14. Le moyen n'est dès lors pas recevable.
Sur le second moyen du pourvoi incident
Enoncé du moyen
15. Les consorts [N] font grief à l'arrêt de rejeter leur demande de majoration du taux d'intérêt en l'absence de condamnation pécuniaire telle que visée par l'article L. 313-3 du code monétaire et financier, à charge pour le notaire d'établir les comptes conformément aux différentes décisions judiciaires prononcées jusqu'à la date du partage, alors « qu'en cas de condamnation pécuniaire par décision de justice, le taux de l'intérêt légal est majoré de cinq points à l'expiration d'un délai de deux mois à compter du jour où la décision de justice est devenue exécutoire, fût-ce par provision ; que constitue une condamnation pécuniaire par décision de justice la privation du conjoint ayant commis un recel successoral ou un recel de communauté de ses droits sur les effets de la succession ou de la communauté objet du recel, dès lors que la valeur de ces droits a été liquidée par le juge ; qu'en l'espèce, l'arrêt du 7 juin 2006 avait privé Mme [H] de tout droit sur les biens objets des recels qu'elle avait commis, et liquidé le montant correspondant à cette privation à la somme de 87 658 euros ; qu'en jugeant néanmoins que cet arrêt n'avait pas prononcé de condamnation à paiement et qu'il n'y avait dès lors pas lieu de faire droit à la demande de majoration de l'intérêt au taux légal de cinq points, la cour d'appel a violé l'article L. 313-3 du code monétaire et financier. »
Réponse de la Cour
16. Aux termes de l'article L. 313-3, alinéa 1er, du code monétaire et financier, en cas de condamnation pécuniaire par décision de justice, le taux de l'intérêt légal est majoré de cinq points à l'expiration d'un délai de deux mois à compter du jour où la décision de justice est devenue exécutoire, fût-ce par provision.
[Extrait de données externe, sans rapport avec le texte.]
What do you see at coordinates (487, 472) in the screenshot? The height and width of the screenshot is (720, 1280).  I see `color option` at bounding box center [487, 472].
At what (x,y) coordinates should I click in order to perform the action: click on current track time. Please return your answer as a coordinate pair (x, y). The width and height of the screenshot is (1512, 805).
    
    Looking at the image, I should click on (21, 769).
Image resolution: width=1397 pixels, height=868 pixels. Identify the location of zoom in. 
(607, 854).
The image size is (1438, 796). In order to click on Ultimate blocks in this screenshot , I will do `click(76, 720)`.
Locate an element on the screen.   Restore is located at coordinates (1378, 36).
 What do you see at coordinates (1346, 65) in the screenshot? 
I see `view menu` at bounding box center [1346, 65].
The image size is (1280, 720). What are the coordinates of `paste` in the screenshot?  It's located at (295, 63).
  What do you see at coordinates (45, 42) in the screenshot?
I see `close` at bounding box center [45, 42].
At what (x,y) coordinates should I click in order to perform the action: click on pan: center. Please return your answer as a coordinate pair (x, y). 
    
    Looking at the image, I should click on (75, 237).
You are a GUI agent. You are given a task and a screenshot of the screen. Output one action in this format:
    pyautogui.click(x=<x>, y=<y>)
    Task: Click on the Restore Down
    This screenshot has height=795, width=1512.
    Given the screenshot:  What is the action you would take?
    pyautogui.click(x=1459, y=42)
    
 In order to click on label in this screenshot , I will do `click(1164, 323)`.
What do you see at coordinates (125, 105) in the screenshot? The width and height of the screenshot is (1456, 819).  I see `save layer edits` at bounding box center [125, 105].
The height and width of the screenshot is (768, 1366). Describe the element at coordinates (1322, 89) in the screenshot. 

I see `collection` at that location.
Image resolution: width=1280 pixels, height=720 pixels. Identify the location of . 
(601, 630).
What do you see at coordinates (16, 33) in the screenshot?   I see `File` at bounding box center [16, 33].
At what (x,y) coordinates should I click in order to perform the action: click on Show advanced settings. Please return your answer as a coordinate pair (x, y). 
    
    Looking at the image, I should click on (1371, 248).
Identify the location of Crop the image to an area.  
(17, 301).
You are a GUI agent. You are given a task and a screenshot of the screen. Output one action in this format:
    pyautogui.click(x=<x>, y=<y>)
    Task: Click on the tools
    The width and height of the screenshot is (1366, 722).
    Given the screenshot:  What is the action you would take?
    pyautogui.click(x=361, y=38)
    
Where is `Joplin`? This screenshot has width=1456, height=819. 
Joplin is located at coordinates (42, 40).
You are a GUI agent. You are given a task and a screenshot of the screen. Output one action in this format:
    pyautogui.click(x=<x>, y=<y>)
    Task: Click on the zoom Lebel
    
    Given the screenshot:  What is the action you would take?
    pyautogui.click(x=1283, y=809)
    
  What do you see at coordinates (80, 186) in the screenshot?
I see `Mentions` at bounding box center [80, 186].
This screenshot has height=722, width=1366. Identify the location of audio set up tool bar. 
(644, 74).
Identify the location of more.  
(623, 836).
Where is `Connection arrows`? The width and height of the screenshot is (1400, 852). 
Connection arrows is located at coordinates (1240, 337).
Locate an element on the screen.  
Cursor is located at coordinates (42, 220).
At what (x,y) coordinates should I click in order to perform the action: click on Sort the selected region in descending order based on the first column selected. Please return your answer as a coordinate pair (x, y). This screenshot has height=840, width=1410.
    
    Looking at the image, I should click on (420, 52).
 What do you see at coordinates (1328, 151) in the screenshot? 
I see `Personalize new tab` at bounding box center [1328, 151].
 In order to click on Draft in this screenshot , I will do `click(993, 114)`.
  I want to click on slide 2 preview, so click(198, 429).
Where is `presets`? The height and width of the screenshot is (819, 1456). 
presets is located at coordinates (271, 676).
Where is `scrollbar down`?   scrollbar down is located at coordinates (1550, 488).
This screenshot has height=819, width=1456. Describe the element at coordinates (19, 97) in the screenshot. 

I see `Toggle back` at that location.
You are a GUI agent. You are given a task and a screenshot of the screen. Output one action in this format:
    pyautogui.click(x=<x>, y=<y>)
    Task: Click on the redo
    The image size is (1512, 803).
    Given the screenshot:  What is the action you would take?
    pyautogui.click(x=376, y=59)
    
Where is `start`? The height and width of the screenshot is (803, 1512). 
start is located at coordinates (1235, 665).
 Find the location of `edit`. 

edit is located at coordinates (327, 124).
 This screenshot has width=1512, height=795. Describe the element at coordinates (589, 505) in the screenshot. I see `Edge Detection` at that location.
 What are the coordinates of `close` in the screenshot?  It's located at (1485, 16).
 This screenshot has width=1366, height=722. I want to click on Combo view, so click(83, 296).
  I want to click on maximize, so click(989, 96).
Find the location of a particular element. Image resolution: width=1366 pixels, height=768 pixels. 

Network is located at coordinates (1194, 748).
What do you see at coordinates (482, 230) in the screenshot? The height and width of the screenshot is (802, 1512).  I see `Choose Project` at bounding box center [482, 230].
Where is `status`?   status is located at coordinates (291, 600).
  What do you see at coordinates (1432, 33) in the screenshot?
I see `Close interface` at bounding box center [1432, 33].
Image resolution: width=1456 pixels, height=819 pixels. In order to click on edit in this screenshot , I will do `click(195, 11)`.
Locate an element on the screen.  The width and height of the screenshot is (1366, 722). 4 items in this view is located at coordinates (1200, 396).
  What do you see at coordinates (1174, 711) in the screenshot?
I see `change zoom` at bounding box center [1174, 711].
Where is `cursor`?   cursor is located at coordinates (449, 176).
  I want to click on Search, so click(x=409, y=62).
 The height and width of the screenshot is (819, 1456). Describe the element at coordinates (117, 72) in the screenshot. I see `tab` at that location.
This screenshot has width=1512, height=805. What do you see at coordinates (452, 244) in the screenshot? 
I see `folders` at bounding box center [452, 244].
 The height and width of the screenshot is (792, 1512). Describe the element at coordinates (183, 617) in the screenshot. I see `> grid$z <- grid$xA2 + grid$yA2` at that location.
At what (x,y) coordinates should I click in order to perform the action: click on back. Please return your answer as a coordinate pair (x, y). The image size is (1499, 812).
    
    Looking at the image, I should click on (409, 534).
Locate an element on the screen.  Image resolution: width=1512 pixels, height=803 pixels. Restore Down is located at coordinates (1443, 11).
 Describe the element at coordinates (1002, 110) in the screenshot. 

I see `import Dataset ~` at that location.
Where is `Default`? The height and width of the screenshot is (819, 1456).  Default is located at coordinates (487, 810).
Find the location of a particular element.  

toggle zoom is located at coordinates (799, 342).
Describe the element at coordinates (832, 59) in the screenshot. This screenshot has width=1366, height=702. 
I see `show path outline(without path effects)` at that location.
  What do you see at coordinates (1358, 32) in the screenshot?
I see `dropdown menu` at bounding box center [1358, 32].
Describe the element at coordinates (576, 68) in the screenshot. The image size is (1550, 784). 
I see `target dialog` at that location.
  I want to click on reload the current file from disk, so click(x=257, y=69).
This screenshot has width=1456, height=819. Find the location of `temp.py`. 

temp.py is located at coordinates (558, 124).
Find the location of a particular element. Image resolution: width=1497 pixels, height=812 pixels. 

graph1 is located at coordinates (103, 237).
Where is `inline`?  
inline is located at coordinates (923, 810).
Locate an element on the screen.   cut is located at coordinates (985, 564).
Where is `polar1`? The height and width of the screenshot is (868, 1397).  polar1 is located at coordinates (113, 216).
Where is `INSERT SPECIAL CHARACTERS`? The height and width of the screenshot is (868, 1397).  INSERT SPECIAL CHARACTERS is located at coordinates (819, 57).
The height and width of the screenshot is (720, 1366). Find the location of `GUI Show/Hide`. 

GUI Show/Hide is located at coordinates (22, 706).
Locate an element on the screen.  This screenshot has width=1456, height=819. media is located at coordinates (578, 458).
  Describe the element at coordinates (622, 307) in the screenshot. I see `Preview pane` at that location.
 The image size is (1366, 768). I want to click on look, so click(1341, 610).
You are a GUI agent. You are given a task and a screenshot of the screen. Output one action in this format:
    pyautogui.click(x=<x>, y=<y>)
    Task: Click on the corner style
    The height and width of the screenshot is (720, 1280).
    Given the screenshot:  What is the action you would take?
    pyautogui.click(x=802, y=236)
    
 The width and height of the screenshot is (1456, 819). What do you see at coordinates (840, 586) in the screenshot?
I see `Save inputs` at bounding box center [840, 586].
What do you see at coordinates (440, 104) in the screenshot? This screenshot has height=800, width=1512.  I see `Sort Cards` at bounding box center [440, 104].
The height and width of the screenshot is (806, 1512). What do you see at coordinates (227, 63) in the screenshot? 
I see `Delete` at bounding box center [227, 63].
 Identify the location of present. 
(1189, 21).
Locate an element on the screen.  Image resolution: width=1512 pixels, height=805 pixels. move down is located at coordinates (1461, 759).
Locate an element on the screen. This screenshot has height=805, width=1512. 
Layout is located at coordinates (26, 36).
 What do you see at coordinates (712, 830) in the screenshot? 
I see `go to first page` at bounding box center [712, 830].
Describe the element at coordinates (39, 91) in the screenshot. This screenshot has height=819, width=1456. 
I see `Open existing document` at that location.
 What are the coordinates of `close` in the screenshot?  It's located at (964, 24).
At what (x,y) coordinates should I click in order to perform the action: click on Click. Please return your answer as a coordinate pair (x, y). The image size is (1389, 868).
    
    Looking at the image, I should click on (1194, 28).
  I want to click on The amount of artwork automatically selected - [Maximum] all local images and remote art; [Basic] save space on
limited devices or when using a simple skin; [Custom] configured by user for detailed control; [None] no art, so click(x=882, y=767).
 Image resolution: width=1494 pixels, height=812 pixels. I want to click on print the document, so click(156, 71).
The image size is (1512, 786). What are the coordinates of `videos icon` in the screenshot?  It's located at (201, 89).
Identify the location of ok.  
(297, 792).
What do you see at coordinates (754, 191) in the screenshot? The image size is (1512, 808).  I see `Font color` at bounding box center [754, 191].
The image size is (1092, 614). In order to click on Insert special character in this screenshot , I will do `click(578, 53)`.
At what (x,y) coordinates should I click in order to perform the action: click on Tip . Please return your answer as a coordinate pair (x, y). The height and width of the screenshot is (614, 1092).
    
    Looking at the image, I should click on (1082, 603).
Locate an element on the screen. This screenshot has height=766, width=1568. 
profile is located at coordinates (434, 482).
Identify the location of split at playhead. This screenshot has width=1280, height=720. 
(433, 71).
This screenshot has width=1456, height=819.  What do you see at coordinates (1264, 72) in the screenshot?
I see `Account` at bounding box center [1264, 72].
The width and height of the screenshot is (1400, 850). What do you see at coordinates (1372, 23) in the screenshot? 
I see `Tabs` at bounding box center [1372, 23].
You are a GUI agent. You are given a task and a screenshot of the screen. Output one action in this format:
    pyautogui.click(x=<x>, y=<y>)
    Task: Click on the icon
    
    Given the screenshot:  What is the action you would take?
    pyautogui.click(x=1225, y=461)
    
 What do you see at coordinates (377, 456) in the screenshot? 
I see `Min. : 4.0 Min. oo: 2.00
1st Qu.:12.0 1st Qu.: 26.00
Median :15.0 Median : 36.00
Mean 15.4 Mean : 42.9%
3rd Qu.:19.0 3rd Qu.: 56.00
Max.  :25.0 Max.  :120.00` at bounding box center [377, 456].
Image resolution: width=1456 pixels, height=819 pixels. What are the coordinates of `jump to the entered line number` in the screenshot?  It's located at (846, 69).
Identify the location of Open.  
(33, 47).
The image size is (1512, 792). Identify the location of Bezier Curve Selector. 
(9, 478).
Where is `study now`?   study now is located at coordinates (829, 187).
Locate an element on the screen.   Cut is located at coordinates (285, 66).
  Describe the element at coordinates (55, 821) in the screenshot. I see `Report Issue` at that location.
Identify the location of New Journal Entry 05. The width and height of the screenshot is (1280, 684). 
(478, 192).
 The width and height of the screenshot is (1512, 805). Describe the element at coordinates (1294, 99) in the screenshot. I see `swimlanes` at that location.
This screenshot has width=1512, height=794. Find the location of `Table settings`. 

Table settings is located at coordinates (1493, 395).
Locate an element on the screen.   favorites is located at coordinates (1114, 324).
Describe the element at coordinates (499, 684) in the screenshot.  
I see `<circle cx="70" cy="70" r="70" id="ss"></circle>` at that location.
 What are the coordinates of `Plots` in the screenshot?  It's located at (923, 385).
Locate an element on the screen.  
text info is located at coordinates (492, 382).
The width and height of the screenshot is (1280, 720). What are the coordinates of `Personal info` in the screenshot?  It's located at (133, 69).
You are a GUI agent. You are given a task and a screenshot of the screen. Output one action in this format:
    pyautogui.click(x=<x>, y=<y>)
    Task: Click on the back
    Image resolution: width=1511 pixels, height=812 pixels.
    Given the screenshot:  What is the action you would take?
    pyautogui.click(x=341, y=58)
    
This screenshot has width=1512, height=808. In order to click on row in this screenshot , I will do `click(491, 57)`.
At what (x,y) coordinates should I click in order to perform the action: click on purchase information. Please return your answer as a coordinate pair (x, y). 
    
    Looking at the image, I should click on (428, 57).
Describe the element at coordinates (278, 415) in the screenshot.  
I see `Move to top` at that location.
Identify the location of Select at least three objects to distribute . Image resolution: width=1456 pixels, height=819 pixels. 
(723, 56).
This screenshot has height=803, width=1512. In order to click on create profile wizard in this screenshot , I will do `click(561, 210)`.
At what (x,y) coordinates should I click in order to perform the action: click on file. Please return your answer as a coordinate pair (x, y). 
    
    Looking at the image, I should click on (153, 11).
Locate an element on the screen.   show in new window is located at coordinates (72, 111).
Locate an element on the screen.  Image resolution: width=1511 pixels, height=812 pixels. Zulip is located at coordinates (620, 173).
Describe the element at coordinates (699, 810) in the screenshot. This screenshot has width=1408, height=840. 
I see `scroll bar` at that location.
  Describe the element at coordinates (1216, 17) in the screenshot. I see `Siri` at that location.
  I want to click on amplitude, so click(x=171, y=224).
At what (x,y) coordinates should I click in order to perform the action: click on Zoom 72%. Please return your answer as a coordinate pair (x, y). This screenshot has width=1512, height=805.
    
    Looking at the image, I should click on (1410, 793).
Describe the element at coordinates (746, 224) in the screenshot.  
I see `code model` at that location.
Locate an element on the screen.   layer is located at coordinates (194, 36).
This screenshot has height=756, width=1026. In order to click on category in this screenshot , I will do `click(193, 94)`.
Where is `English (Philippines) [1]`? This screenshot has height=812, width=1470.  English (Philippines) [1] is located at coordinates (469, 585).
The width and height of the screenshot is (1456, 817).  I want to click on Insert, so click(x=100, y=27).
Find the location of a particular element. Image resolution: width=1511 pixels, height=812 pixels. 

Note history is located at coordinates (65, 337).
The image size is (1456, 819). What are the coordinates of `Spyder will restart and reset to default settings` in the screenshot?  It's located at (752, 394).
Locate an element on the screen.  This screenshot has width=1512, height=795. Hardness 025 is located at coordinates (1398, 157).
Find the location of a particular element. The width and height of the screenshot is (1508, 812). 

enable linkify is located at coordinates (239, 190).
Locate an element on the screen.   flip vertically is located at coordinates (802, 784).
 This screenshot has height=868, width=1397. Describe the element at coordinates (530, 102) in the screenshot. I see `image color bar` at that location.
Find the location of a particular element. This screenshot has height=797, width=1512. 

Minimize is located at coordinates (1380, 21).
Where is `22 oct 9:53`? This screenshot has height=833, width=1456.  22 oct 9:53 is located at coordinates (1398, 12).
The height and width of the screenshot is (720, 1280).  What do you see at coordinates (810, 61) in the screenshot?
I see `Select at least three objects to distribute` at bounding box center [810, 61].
17. Ayant constaté que l'arrêt du 7 juin 2006 statuant sur les conséquences des recels commis par Mme [H] n'avait pas prononcé de condamnation en paiement à son encontre, c'est à bon droit que la cour d'appel a rejeté la demande de majoration du taux d'intérêt légal formée par les consorts [N] sur le fondement de ce texte.
18. Le moyen n'est donc pas fondé.
PAR CES MOTIFS, la Cour :
REJETTE les pourvois principal et incident ;
Laisse à chacune des parties la charge des dépens par elle exposés ;
En application de l'article 700 du code de procédure civile, rejette les demandes ;
Ainsi fait et jugé par la Cour de cassation, première chambre civile, et prononcé par le président en son audience publique du deux octobre deux mille vingt-quatre.